Problem description: Once the line containing "Instruction: Open the" is found in the entries below, reproduce it and every line after it, stopping at and including the line containing "The width and"; reproduce nothing else, and keep each line exact.

Stored data:

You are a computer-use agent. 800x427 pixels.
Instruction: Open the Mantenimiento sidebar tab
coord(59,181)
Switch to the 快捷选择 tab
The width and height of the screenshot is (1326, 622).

* * *

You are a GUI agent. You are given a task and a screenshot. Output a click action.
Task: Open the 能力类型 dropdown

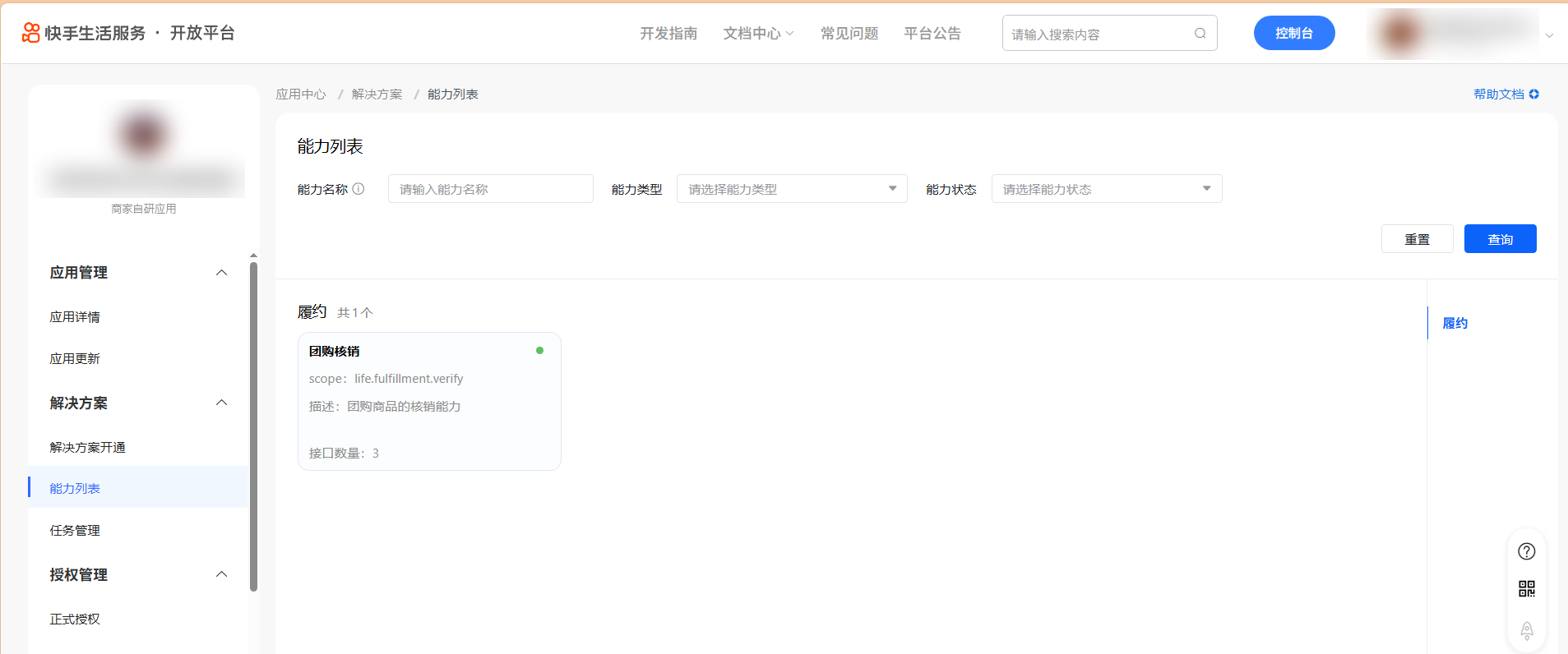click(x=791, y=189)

--

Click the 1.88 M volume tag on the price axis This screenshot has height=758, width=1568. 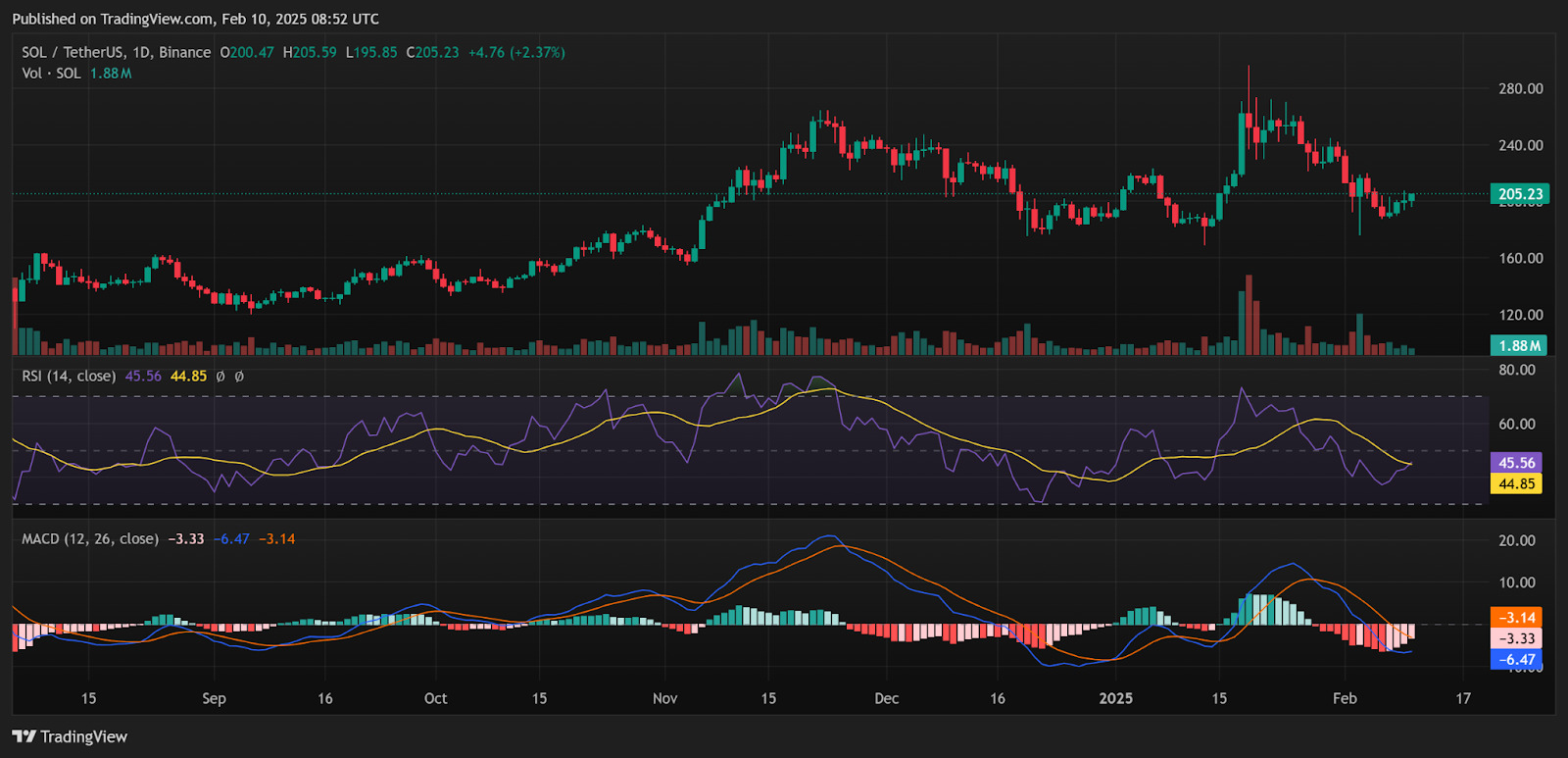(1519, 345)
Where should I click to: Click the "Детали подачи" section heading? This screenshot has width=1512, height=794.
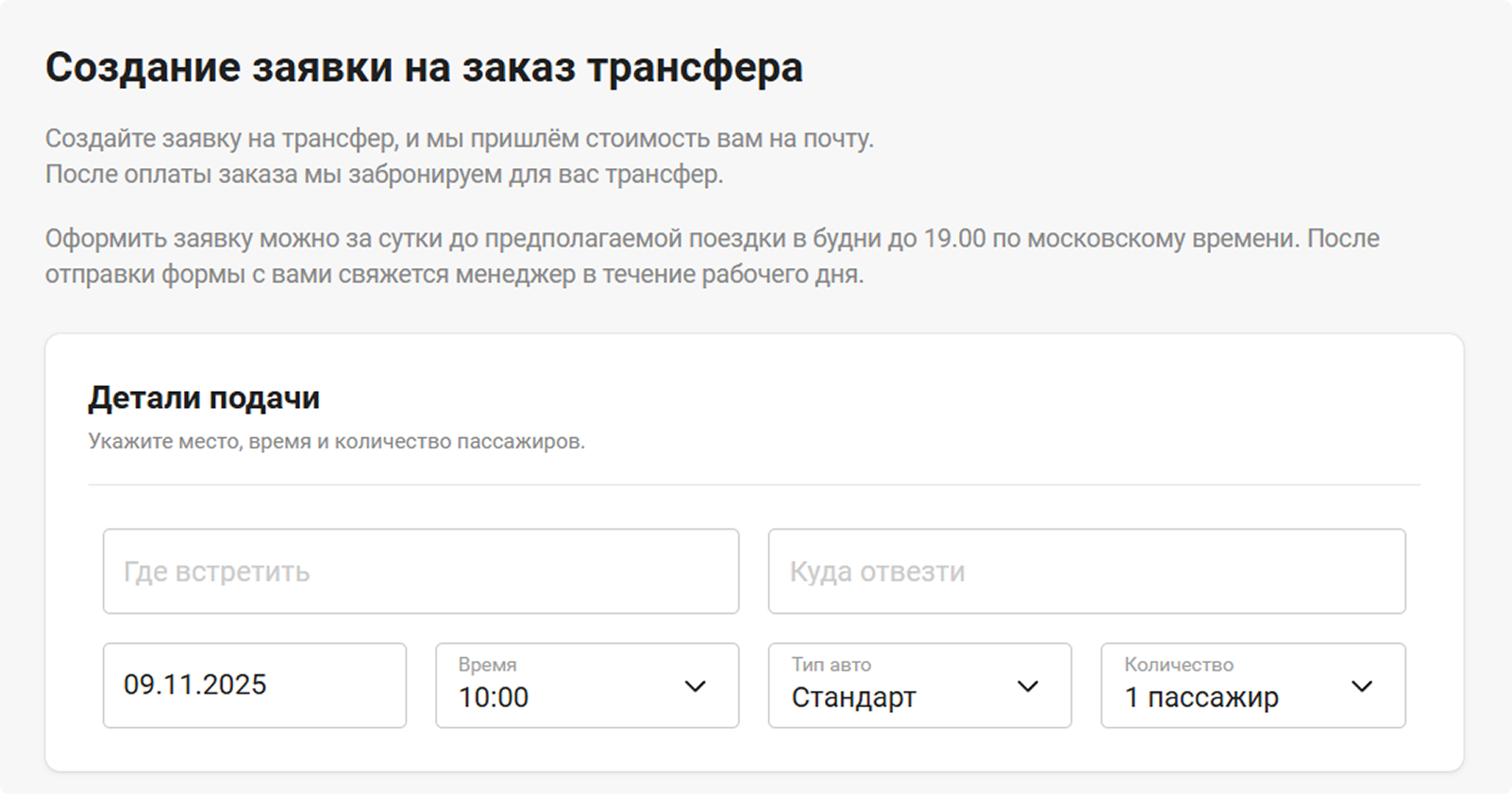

Answer for this exercise:
Instruction: Open the Mantenimiento sidebar tab
coord(59,181)
Switch to the 快捷选择 tab
The width and height of the screenshot is (1326, 622).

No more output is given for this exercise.